= Beginning of Section =
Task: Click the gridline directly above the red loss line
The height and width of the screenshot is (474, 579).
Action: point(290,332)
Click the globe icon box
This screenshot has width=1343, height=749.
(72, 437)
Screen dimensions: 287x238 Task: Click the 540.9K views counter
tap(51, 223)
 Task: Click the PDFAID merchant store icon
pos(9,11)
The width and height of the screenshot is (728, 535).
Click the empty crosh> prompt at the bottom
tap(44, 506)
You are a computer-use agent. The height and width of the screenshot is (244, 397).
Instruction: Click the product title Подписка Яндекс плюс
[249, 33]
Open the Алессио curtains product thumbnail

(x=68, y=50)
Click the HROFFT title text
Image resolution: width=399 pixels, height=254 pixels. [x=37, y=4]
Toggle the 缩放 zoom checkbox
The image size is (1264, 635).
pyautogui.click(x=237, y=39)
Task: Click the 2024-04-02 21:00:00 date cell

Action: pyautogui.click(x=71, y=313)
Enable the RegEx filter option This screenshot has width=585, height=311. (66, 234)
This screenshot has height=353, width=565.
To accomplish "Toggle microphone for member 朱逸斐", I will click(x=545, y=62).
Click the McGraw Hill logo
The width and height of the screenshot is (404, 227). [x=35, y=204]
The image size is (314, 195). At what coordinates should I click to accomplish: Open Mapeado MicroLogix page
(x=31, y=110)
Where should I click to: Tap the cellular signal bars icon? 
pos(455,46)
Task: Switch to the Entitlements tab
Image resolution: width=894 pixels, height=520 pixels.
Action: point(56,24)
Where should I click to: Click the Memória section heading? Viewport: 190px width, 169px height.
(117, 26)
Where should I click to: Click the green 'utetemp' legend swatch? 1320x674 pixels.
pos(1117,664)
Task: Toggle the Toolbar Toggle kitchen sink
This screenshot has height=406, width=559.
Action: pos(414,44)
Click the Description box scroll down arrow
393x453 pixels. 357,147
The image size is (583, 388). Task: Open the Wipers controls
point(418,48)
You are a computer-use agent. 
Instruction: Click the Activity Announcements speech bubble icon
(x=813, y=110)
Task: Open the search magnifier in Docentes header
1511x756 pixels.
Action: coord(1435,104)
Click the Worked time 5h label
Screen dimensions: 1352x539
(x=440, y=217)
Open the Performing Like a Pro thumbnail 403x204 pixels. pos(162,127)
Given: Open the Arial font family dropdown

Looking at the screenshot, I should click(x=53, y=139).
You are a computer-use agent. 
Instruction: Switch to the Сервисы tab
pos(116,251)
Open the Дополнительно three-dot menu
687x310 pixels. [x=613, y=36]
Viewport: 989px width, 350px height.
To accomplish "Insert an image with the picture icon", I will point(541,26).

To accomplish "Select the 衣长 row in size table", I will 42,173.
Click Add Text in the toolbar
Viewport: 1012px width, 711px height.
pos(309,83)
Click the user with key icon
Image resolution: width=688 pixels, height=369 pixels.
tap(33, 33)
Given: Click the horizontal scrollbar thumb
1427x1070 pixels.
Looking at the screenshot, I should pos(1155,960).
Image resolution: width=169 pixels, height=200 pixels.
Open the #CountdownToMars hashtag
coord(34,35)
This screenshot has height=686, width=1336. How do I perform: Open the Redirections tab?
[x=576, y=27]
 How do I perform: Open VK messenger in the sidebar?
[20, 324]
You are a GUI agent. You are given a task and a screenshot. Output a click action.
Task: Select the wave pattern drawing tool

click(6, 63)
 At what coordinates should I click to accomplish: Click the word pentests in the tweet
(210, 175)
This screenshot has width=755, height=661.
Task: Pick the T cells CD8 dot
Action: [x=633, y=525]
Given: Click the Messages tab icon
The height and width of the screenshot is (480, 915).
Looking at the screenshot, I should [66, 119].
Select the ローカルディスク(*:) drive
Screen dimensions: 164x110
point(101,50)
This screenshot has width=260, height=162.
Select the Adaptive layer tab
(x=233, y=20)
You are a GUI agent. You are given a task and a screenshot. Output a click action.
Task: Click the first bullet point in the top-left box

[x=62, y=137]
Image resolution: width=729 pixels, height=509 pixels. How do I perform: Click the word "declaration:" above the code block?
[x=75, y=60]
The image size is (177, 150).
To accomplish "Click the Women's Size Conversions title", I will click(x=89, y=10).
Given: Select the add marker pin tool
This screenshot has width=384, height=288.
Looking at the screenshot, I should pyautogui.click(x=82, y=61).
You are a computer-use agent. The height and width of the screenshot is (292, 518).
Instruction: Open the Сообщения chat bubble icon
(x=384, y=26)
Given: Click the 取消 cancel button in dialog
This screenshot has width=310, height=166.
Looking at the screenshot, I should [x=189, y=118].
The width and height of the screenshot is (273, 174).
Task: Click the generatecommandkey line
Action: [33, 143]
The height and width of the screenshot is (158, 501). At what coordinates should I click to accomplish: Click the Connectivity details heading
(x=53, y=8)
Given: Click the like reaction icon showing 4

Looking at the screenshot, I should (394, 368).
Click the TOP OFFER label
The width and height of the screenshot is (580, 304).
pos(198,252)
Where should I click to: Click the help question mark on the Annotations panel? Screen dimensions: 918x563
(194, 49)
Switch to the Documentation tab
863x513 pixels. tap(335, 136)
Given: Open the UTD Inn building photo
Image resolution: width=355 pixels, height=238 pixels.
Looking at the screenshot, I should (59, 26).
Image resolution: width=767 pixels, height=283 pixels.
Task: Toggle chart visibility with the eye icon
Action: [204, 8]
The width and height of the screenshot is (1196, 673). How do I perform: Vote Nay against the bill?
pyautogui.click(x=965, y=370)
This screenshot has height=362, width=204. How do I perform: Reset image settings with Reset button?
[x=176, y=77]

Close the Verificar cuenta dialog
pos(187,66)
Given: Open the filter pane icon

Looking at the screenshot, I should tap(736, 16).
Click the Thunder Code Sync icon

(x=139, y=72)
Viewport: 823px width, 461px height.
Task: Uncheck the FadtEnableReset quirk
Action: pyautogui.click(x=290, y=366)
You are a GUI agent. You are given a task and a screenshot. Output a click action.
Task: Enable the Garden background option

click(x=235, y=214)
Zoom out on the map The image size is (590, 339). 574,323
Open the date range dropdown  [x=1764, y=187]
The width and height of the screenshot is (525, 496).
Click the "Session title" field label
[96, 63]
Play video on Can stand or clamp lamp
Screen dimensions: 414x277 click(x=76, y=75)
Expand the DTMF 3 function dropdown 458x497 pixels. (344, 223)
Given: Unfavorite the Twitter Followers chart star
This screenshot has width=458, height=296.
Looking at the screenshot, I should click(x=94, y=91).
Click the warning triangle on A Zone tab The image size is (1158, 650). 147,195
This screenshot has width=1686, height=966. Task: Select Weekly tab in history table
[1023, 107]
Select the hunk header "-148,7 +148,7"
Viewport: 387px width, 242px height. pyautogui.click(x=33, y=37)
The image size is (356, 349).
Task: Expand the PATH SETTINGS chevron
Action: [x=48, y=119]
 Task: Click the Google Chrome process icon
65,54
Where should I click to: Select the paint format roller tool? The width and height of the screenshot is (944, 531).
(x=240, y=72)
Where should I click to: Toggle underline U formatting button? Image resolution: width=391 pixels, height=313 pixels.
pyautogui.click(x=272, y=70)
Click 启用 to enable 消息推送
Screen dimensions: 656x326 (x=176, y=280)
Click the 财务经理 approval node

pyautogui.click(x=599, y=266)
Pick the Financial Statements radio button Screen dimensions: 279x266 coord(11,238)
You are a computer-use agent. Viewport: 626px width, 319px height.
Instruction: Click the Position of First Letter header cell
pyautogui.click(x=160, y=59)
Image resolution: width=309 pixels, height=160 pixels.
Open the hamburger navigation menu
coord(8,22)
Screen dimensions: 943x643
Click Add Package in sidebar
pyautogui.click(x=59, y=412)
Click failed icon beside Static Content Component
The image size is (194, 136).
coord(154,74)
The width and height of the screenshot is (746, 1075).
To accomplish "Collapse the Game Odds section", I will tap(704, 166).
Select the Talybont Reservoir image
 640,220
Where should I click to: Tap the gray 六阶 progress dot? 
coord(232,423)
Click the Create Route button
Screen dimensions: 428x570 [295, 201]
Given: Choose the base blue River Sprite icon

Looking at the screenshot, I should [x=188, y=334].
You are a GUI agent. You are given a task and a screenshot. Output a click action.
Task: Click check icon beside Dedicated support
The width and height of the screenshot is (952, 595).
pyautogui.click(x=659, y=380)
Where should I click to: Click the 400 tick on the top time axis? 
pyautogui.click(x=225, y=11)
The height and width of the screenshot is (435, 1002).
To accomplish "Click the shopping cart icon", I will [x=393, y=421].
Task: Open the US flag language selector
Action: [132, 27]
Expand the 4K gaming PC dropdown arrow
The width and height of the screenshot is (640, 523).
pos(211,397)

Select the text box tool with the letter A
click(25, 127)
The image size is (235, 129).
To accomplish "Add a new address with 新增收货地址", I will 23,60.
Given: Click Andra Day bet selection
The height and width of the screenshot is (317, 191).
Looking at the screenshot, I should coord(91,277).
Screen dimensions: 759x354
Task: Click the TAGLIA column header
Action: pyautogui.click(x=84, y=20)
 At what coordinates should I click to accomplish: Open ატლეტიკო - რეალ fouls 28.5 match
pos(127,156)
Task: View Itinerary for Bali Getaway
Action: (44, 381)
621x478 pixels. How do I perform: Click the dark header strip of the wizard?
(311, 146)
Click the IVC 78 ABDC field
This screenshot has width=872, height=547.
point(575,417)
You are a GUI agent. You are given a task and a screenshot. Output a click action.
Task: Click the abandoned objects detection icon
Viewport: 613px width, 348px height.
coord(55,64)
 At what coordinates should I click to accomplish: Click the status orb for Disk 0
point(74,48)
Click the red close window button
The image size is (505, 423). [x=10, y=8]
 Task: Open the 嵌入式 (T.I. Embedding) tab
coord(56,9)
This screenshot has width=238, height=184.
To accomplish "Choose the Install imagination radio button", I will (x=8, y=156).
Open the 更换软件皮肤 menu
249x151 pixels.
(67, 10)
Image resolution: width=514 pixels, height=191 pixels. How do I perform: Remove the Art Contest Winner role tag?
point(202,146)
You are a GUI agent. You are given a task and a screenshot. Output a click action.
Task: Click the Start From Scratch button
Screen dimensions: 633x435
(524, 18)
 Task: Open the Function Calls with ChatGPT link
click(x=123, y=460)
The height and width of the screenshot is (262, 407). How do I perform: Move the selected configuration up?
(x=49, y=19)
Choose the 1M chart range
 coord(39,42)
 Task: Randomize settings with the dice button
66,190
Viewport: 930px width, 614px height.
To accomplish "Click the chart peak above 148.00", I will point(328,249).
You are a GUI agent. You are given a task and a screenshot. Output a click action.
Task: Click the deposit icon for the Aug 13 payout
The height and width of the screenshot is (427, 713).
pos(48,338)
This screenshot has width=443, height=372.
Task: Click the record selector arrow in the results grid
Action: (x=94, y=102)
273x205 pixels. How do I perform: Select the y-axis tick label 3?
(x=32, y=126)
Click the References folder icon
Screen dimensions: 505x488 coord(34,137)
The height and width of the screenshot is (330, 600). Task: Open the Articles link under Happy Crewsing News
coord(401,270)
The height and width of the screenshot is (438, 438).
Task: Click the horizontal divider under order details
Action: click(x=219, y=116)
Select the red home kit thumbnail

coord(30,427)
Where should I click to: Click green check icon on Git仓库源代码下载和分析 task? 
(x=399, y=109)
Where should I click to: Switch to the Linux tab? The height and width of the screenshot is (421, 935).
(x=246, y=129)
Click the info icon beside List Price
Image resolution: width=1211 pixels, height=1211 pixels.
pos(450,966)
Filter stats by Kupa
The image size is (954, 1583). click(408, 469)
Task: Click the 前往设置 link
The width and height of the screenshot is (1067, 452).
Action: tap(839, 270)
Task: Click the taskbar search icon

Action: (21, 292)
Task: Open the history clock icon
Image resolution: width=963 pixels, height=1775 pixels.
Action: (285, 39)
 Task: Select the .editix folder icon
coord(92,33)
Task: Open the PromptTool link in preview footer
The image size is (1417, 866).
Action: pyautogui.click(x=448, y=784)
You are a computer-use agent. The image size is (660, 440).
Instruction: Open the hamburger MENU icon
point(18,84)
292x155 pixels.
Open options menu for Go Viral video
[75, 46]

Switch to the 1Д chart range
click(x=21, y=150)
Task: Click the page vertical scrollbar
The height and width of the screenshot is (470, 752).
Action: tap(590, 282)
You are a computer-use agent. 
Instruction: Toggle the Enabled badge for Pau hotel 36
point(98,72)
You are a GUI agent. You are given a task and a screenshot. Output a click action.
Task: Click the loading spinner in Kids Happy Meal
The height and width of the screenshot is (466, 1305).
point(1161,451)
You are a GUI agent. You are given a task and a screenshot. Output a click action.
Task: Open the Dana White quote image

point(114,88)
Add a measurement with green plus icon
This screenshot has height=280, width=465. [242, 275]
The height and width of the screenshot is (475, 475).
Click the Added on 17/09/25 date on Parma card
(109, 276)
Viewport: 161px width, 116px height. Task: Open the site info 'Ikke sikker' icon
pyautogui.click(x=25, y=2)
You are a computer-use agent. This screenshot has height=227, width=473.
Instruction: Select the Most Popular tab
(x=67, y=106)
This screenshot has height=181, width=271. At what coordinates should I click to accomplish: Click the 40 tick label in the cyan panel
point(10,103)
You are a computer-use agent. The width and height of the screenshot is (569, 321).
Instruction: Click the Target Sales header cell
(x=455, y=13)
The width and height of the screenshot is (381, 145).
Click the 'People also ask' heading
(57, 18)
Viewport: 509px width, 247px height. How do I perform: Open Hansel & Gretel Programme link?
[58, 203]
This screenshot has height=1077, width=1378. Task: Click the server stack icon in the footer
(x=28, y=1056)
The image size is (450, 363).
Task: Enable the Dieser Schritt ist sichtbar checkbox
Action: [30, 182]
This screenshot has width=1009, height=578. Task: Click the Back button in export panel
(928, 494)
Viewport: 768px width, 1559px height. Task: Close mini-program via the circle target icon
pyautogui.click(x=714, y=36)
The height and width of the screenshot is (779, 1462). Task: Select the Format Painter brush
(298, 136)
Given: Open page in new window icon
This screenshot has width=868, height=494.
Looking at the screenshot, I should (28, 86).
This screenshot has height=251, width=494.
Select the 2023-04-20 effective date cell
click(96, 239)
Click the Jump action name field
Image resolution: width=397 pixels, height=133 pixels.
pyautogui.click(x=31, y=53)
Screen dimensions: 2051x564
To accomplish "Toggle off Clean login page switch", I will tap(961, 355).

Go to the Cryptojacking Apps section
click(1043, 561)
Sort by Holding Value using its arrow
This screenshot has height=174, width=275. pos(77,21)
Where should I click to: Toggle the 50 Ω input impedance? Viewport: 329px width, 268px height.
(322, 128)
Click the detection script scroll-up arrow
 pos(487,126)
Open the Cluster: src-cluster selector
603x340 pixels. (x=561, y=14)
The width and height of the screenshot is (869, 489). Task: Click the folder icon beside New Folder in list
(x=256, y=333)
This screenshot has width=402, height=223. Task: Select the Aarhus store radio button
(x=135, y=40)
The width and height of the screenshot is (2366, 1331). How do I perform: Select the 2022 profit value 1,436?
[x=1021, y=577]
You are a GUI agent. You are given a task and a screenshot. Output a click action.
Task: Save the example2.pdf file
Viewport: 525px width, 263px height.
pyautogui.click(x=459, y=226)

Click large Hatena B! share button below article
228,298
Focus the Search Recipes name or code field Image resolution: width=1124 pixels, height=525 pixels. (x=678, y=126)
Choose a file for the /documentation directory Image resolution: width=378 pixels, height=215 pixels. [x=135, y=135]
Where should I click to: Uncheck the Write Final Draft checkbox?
= End of Section =
What to do -
Look above for the line holding "Task: Click the loading" and the line holding "This screenshot has height=251, width=494.". Retype both, and every line between them, word for word and nothing else.

Answer to this problem -
Task: Click the loading spinner in Kids Happy Meal
The height and width of the screenshot is (466, 1305).
point(1161,451)
You are a GUI agent. You are given a task and a screenshot. Output a click action.
Task: Open the Dana White quote image

point(114,88)
Add a measurement with green plus icon
This screenshot has height=280, width=465. [242, 275]
The height and width of the screenshot is (475, 475).
Click the Added on 17/09/25 date on Parma card
(109, 276)
Viewport: 161px width, 116px height. Task: Open the site info 'Ikke sikker' icon
pyautogui.click(x=25, y=2)
You are a computer-use agent. This screenshot has height=227, width=473.
Instruction: Select the Most Popular tab
(x=67, y=106)
This screenshot has height=181, width=271. At what coordinates should I click to accomplish: Click the 40 tick label in the cyan panel
point(10,103)
You are a computer-use agent. The width and height of the screenshot is (569, 321).
Instruction: Click the Target Sales header cell
(x=455, y=13)
The width and height of the screenshot is (381, 145).
Click the 'People also ask' heading
(57, 18)
Viewport: 509px width, 247px height. How do I perform: Open Hansel & Gretel Programme link?
[58, 203]
This screenshot has height=1077, width=1378. Task: Click the server stack icon in the footer
(x=28, y=1056)
The image size is (450, 363).
Task: Enable the Dieser Schritt ist sichtbar checkbox
Action: [30, 182]
This screenshot has width=1009, height=578. Task: Click the Back button in export panel
(928, 494)
Viewport: 768px width, 1559px height. Task: Close mini-program via the circle target icon
pyautogui.click(x=714, y=36)
The height and width of the screenshot is (779, 1462). Task: Select the Format Painter brush
(298, 136)
Given: Open page in new window icon
This screenshot has width=868, height=494.
Looking at the screenshot, I should (28, 86).
This screenshot has height=251, width=494.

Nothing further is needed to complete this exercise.